Chronisches Telogen-Effluvium: Informationen über den physiologischen Mechanismus im Spiel
Anders als bei reaktionärem Haarausfall, der in der Regel drei bis vier Monate nach einem auslösenden Faktor auftritt, gilt der Haarausfall als chronisch, wenn er über einen Zeitraum von mindestens sechs Monaten fortschreitet. Der wissenschaftliche Begriff für diesen Zustand ist chronisches Telogeneffluvium. Schilddrüsenerkrankungen, Anorexie, Eisenmangel (mit oder ohne Anämie) sowie bestimmte medikamentöse Behandlungen (Retinoide, Antikoagulanzien, Blutdrucksenker, Antikonvulsiva usw.) gehören zu den Ursachen.
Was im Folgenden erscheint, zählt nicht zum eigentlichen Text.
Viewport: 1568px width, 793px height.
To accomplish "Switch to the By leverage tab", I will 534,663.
Diese Art von Haarausfall führt zu einer kürzeren Anagenphase, was wiederum zu kürzerem Haar führt, das den Haarzyklus schneller durchläuft und häufiger ausfällt.
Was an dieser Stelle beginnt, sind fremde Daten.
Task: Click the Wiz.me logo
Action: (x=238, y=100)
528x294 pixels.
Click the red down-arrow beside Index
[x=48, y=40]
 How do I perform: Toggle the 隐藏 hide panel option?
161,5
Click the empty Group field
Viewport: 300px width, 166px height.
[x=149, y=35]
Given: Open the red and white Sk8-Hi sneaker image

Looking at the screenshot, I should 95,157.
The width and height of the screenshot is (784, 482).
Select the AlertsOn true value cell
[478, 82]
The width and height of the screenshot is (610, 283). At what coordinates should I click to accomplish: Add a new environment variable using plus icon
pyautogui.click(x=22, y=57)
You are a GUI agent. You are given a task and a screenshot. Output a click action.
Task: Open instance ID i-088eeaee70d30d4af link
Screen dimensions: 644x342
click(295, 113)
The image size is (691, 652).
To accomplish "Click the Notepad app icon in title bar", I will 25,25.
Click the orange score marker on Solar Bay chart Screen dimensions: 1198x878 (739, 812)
Der Haarausfall bei chronischem Telogenem Effluvium ist weniger ausgeprägt als bei akutem Telogenem Effluvium (gelegentlicher Haarausfall). Letzteres tritt in der Regel sporadisch im Laufe mehrerer Jahre bei Frauen mittleren Alters auf, die ursprünglich dichtes, glänzendes Haar hatten. Sie klagen über eine geringere Länge und ein geringeres Volumen.